A deputada Ângela Garrote (PP) usou a tribuna da Assembleia Legislativa de Alagoas para denunciar as práticas da empresa distribuidora de energia Equatorial Alagoas. A deputada relatou que tem recebido diversas reclamações de consumidores, que alegam dificuldades e objeções criadas pela empresa no acesso ao sistema de distribuição para conexão de sistemas de geração solar.
Ângela Garrote argumentou que a Equatorial Alagoas está desrespeitando disposições legais e regulatórias e solicitou a realização de uma audiência pública para apurar as denúncias contra a empresa.
Em seu discurso, a deputada lembrou a lei federal nº 14.300, de 2022, que visa proporcionar segurança jurídica aos consumidores que desejam gerar sua própria energia através de sistemas solares. Segundo a parlamentar, o objetivo da lei é permitir que pequenos consumidores obtenham economia financeira e contribuam para a sustentabilidade ambiental.
No entanto, Ângela Garrote afirmou que as ações da Equatorial Alagoas estão não apenas prejudicando os consumidores, mas também impactando negativamente a cadeia produtiva do setor de energia. A deputada destacou que várias empresas e empresários do setor estão falindo devido às arbitrariedades cometidas pela distribuidora. Segundo dados apresentados por Ângela Garrote, houve uma queda de 58% no número de sistemas conectados neste mês de outubro em comparação com o mesmo período do ano anterior.

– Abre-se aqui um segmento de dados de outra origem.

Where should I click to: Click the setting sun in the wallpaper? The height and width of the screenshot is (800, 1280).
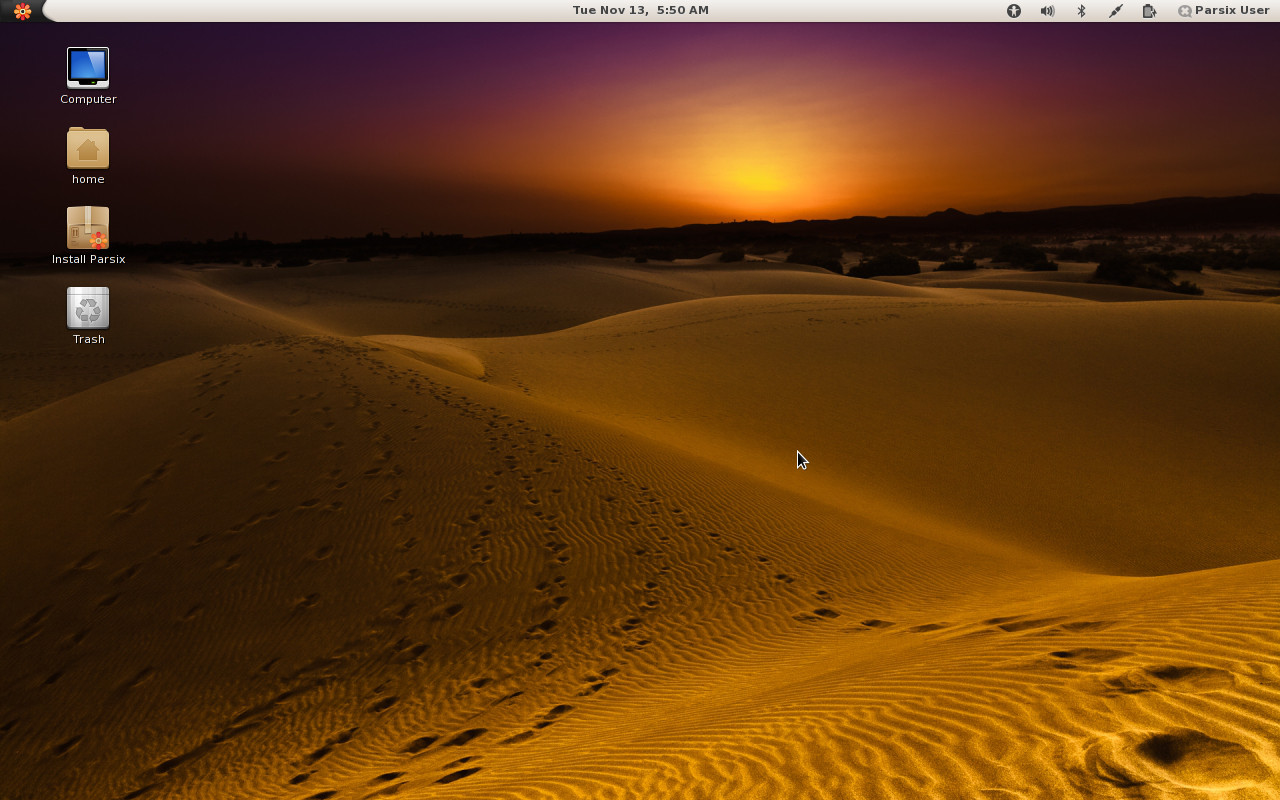tap(760, 180)
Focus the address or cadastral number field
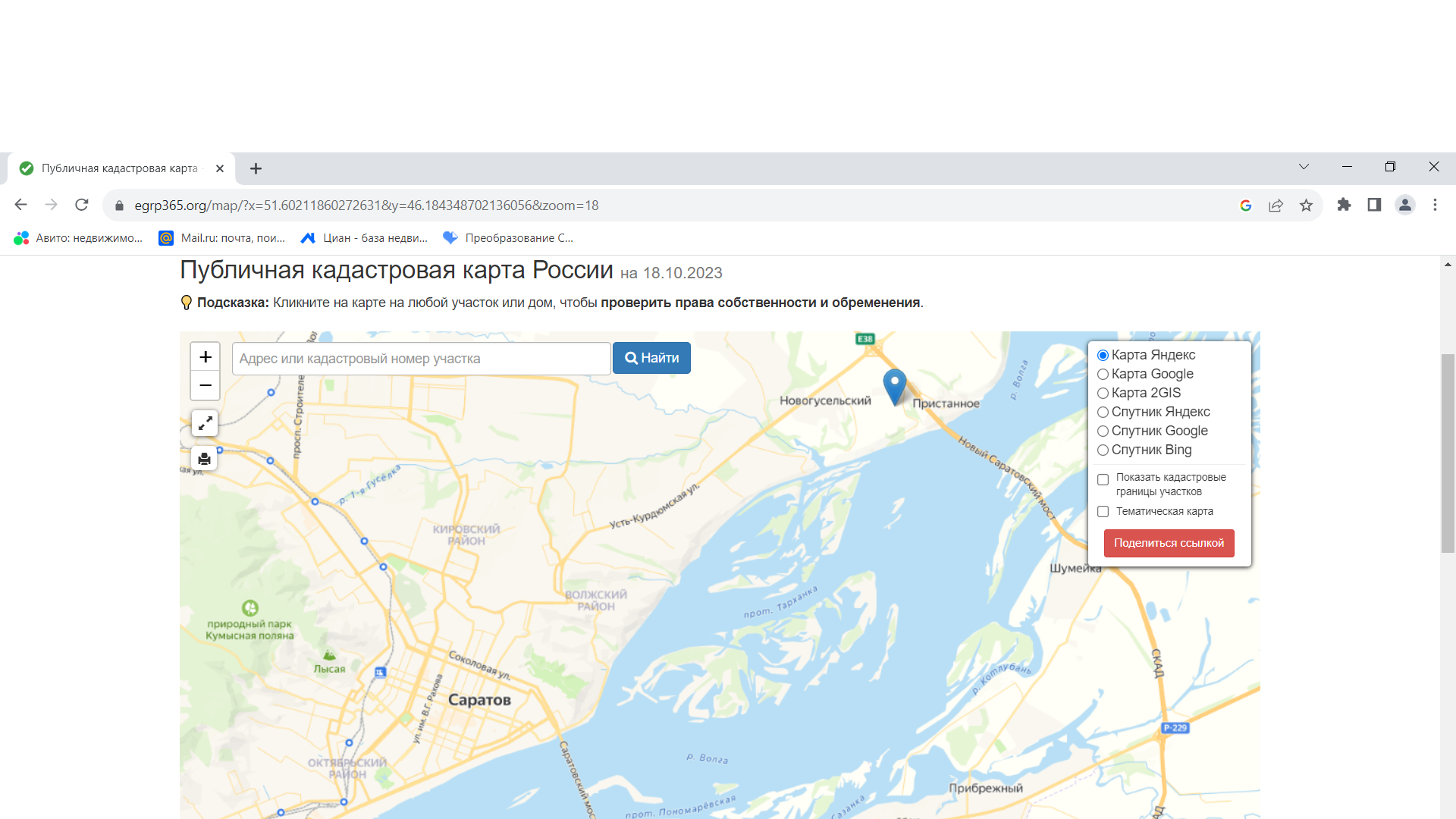The image size is (1456, 819). [421, 359]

A deputada também denunciou que, nos últimos meses, a Equatorial Alagoas tem utilizado uma redação regulatória para dificultar o acesso dos consumidores ao direito legal de gerar sua própria energia. Ela alegou que a empresa tem identificado a inversão de fluxo sem realizar estudos adequados, não tem fornecido as informações obrigatórias aos consumidores e tem prestado um atendimento insatisfatório quando solicitada, desrespeitando diversos dispositivos regulatórios.
Neste texto, a deputada Ângela Garrote, do Partido Progressista (PP), utilizou seu tempo na tribuna da Assembleia Legislativa de Alagoas para levantar denúncias contra a distribuidora de energia Equatorial Alagoas. Segundo a deputada, a empresa tem dificultado o acesso dos consumidores ao sistema de distribuição para a conexão de sistemas solares, não cumprindo as disposições legais e regulatórias.
Ângela Garrote ressaltou a importância da lei federal nº 14.300, criada em 2022, que busca garantir a segurança jurídica dos consumidores que desejam gerar sua própria energia por meio de sistemas solares. A parlamentar argumentou que essa lei possibilita aos pequenos consumidores economia financeira e contribuição para a sustentabilidade ambiental.
No entanto, a deputada denunciou que as práticas da Equatorial Alagoas têm prejudicado não apenas os consumidores, mas também a cadeia produtiva do setor de energia. Ela afirmou que diversas empresas e empresários do setor estão sofrendo prejuízos e falências devido às arbitrariedades cometidas pela distribuidora. Segundo Ângela Garrote, neste mês de outubro, houve uma queda de 58% no número de sistemas conectados em comparação com o mesmo período do ano passado.
A deputada também revelou que nos últimos meses a Equatorial Alagoas tem utilizado uma redação regulatória para dificultar o acesso dos consumidores ao direito legal de gerar sua própria energia. Ela acusou a empresa de identificar a inversão de fluxo sem realizar estudos adequados, não fornecer as informações obrigatórias aos consumidores e prestar um atendimento insatisfatório quando solicitada, violando diversos dispositivos regulatórios.
Diante dessas denúncias, Ângela Garrote solicitou a realização de uma audiência pública para apurar as práticas da Equatorial Alagoas. A deputada espera que essa audiência contribua para a resolução dos problemas enfrentados pelos consumidores e pela cadeia produtiva do setor de energia.
Essas denúncias levantadas pela deputada demonstram a importância do papel dos parlamentares na fiscalização e defesa dos direitos dos consumidores. A Equatorial Alagoas, como uma empresa prestadora de serviços essenciais, deve cumprir as regulamentações e buscar soluções para os problemas enfrentados pelos consumidores, garantindo um serviço de qualidade e respeito aos direitos dos cidadãos.